Following the strong end to their cash performance in 2021, it was natural to see their net debt decline even further to end the year at $1.382 billion and therefore down from its level of $1.993 billion at the previous analysis after the third quarter. In addition to representing a massive improvement from its $6.054 billion level at the end of 2020, it is now so low that their net debt is all but guaranteed to be completely eliminated by Q1 2022 given their cash flow. available cash estimated at $6.9. b for the full year. Realistically, that leaves no choice but to push their shareholders’ returns high, because there’s only so long management can justify building up their net cash position, and they showed no indication of wanting to pursue big acquisitions during their recent quarterly earnings conference calls.
Since they are basically about to say goodbye to their debt, it would be rather redundant to reevaluate their leverage in detail as it will soon cease to exist, but if new readers are interested, please refer to my article previously linked. Meanwhile, their cash balance of $8.068 billion is virtually unchanged from its previous level of $7.672 billion and so, by extension, their liquidity also remains virtually unchanged, which also makes it rather redundant to reassess in detail. without material change since the publication of the previous link. item. Fortunately, their current ratio of 2.52 and cash ratio of 1.37 both indicate that a strong rating is undeniably warranted.

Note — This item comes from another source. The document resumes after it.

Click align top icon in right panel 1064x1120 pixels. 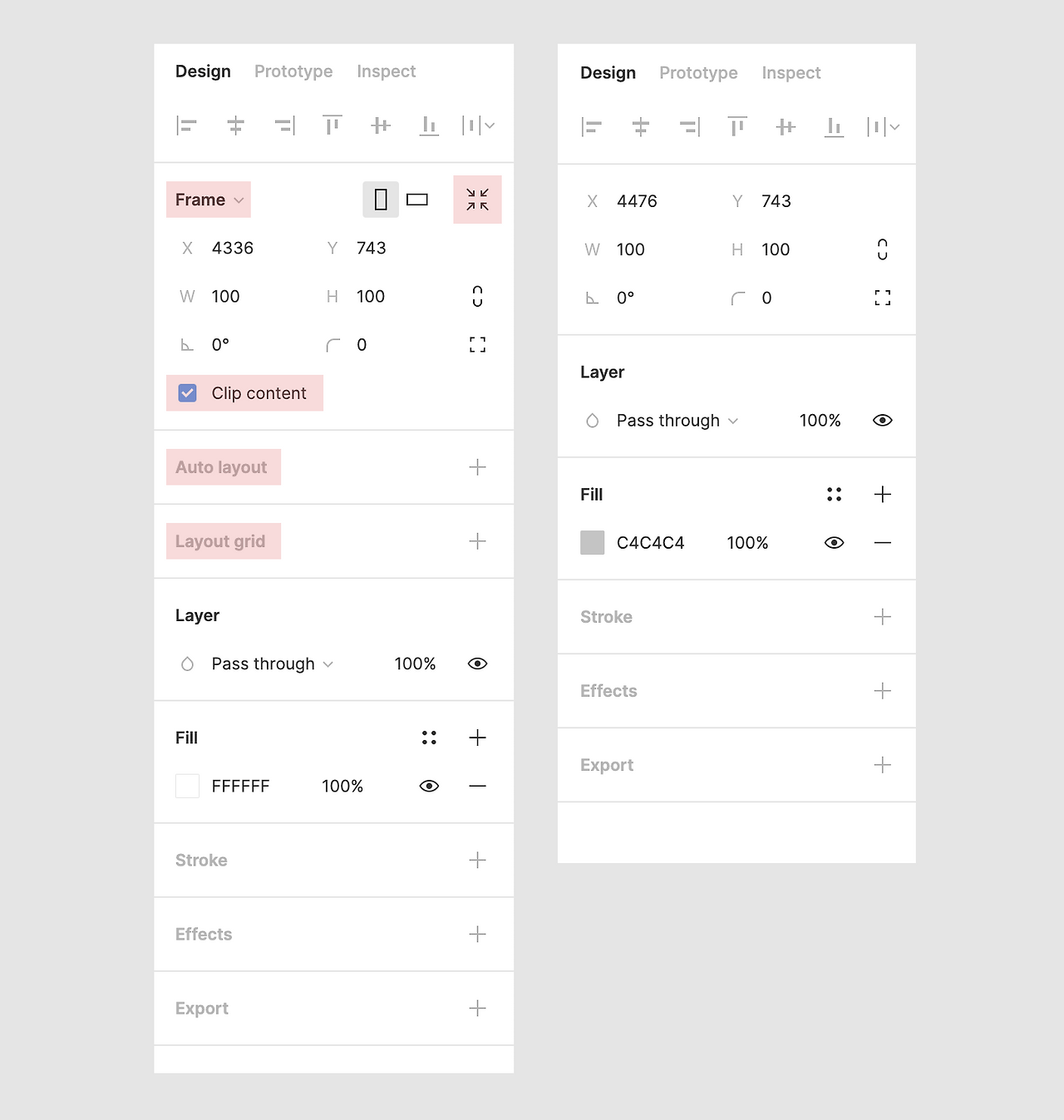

One of the enemies of shareholder returns is debt and its servicing burden, although fortunately in this situation they are expected to say goodbye to their debt any day now. Since there are no other uses for their immense free cash flow, that means saying hello to higher shareholder returns that could easily provide a high single-digit shareholder return on the current cost for 2022. Unsurprisingly, I think continuing my buy rating is appropriate, although the risk of possible nationalization in Chile looming on the horizon needs to be watched closely.
Notes: Unless otherwise stated, all figures in this article are taken from Freeport-McMoRan’s SEC Filingsall calculated figures were performed by the author.